Why can't America tolerate Tim Tebow?
By Jonathan Gurwitz Charles Barkley may have said it best: "I am not a role model." Anyone who looks to famous athletes for moral guidance is almost certain to end up disappointed.
By Jonathan Gurwitz
Charles Barkley may have said it best: "I am not a role model." Anyone who looks to famous athletes for moral guidance is almost certain to end up disappointed.
There have been notable exceptions - athletes whose success in sports was matched by personal and professional integrity and decency. But behind every amazing dunk, every game-winning touchdown, and every spectacular home run is a fallible human being just like the rest of us, prone to make mistakes, break laws, and sin.
Few athletic stories are more inspiring than that of Daniel "Rudy" Ruettiger, who fulfilled an improbable dream of playing football at Notre Dame with faith and perseverance. This month, the Securities and Exchange Commission indicted Ruettiger in an alleged scheme to deceive investors in his sports drink company.
Maybe all the good reasons for cynicism explain the phenomenon of Denver Broncos quarterback Tim Tebow.
Throughout his youth, Tebow worked with his missionary parents helping the poor in the Philippines. In college, he created a student society for charitable giving. As an NFL player, he's used his notoriety to raise money for a number of worthy philanthropic causes. He looks and acts like a role model.
And oh, yes, Tebow is not shy about professing his faith, for which he has become a Rorschach test in our nation's culture wars.

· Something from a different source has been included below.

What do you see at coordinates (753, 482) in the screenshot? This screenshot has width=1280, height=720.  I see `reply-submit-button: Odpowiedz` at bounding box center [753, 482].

For the record, Tebow has never said he is God's quarterback, that the Broncos are God's team, or that their string of six straight victories - including four seemingly miraculous fourth-quarter comebacks - was the result of divine intervention.
In his book, Through My Eyes, Tebow echoes Abraham Lincoln in expressing his hope that he is on God's side, not that God is on his. "When it comes to making our decisions, the key that God is concerned with is that we are trusting and seeking Him," he writes. "God's desire is for us to align our lives with His Word and His will."
Regarding his public professions of faith, Tebow asked an ESPN reporter if a man should tell his wife he loves her only on the day they get married. "Or should you tell her every single day when you wake up, and every opportunity? That's how I feel about my relationship with Jesus Christ."
That kind of relationship isn't for everyone. It's also not hellfire-and-damnation proselytizing.
So it's interesting that in a society in which tolerance is supposedly a virtue, and a profession that isn't awash in role models, a man who seems to get the important things in life right is so widely ridiculed. You can be sure some of the same people mocking Tebow defended former Denver Nuggets guard Mahmoud Abdul-Rauf when he refused to stand for the national anthem, saying it symbolizes oppression and conflicts with his religious beliefs.
Speaking of Tebow, New England Patriots owner Robert Kraft, who is Jewish, told Yahoo Sports recently, "It's a great thing that people are talking about faith and values that are important. We need that in society."
Of course, that was right after his team had ended the Tebow winning streak by handing the Broncos a 41-23 loss. But it was also a thoughtful, gracious response - the kind you'd expect to hear from Tebow.